The World Cup coming to Cape Town as an example of what globalization means for underdeveloped nations suggests that the impact of integration into the world system is fraught with risks for already vulnerable populations. It raises serious questions that demand answers: how should development be defined and by whom? What constitutes security? The answers to these questions, articulated so clearly by the African National Congress during the early days of South Africa’s transition, have lost their clarity under the pressures of globalization. It is vital that we are very careful when discussing what globalization actually means as in manifests in people’s daily lives. In Cape Town, and in reference to the World Cup, globalization means a specific form of governance that is implemented at the level of the city, though decisions may be made at much higher levels of abstraction from the local and in far away centers of power. It also means contestation about the definition of development, and asking whether the needs of township residents can be met by a distant football stadium. Finally, it means interrogating the discourse and practice of security in a highly divided and unequal city. Although it is unlikely the World Cup will contribute to the development of the townships or the security of its residents, by posing these questions to the institutions of governance residents of the Cape Town may find in the Cup an opportunity to once again assert their right to the city.
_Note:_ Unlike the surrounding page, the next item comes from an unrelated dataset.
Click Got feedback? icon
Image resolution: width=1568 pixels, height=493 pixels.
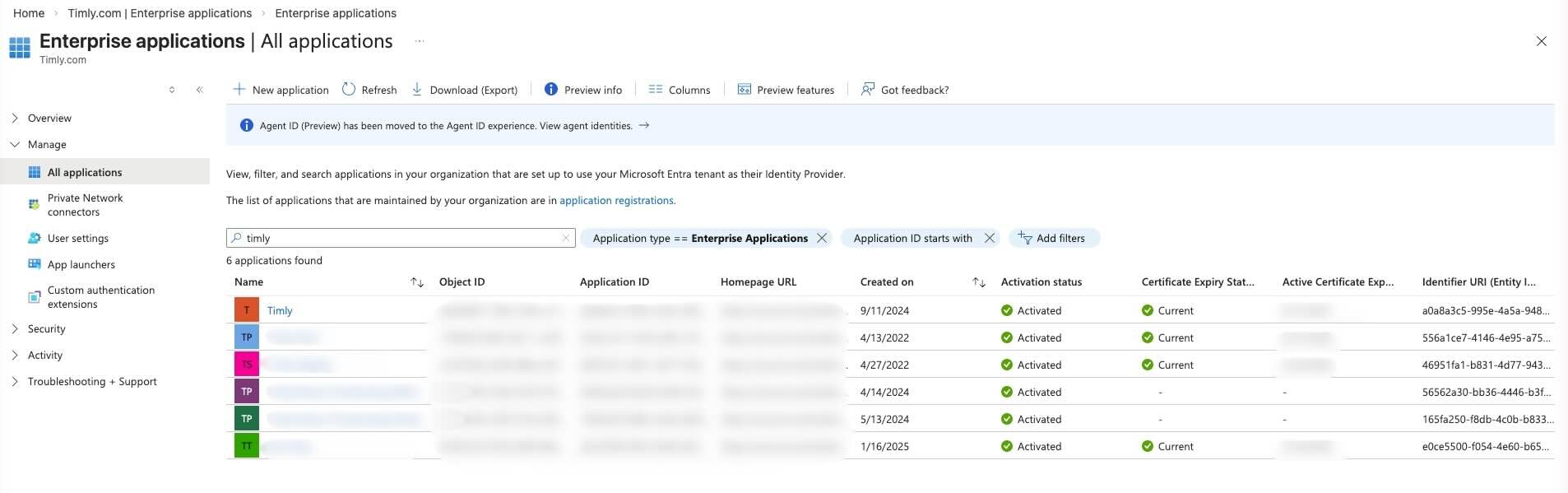click(x=867, y=89)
Tony Roshan Samara (tsamara@gmu.edu) is assistant professor in the department of Sociology & Anthropology (http://sociology.gmu.edu). This article was first published in print and citations have been removed due to space limitations, but are available from the author
- Racial categories in South Africa are, as elsewhere, complex and contested. The term Black is used here to refer to the entire non- White population, in keeping with the tradition of Black Consciousness in the country. In making further distinctions within this diverse population the categories used are those employed by the South African Census: Black African, Colored and Asian. [↩]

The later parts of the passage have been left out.